(PROBLEM STATEMENT): Copies of all lines that contain "Given" are needed; take them from the data below.

(Saved entries)
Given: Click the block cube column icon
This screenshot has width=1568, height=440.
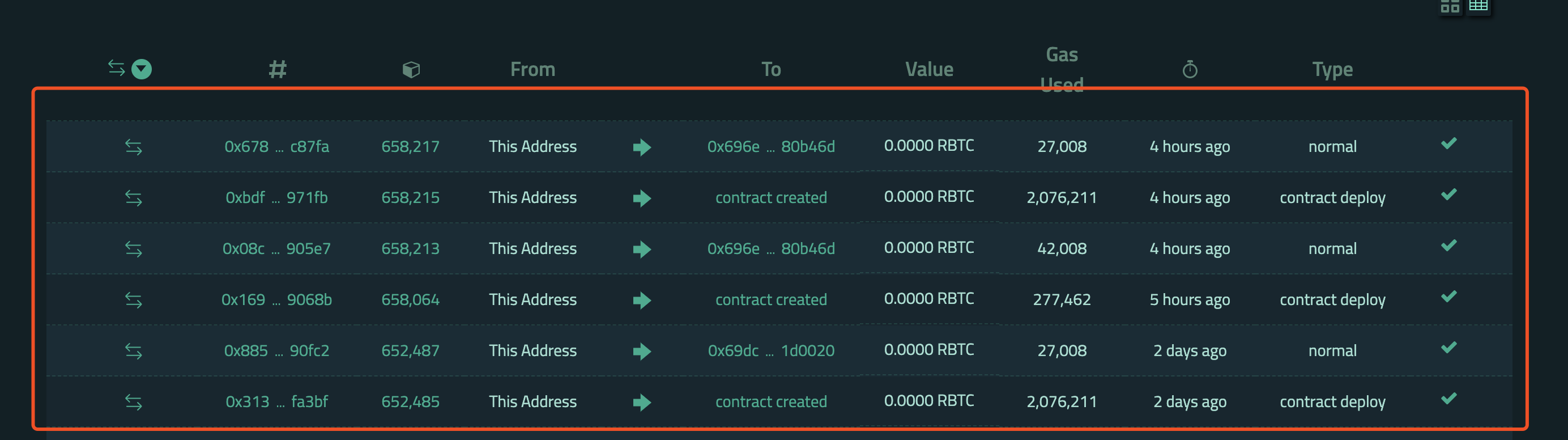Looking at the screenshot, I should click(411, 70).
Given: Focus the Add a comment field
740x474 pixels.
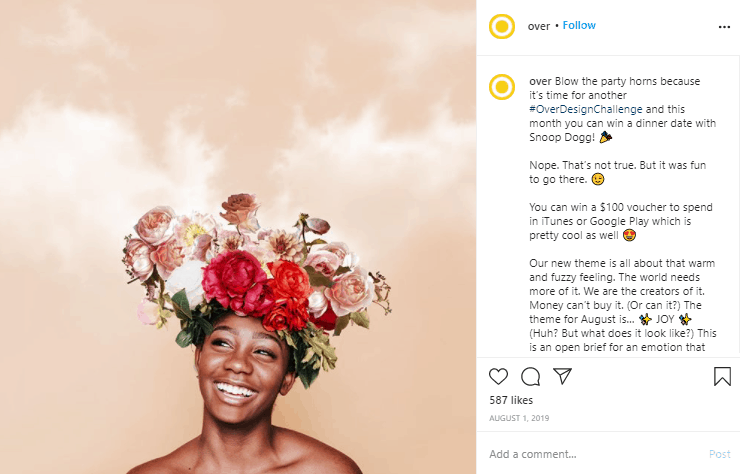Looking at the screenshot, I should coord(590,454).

(TASK OUTPUT):
Given: Click the block cube column icon
Given: Focus the Add a comment field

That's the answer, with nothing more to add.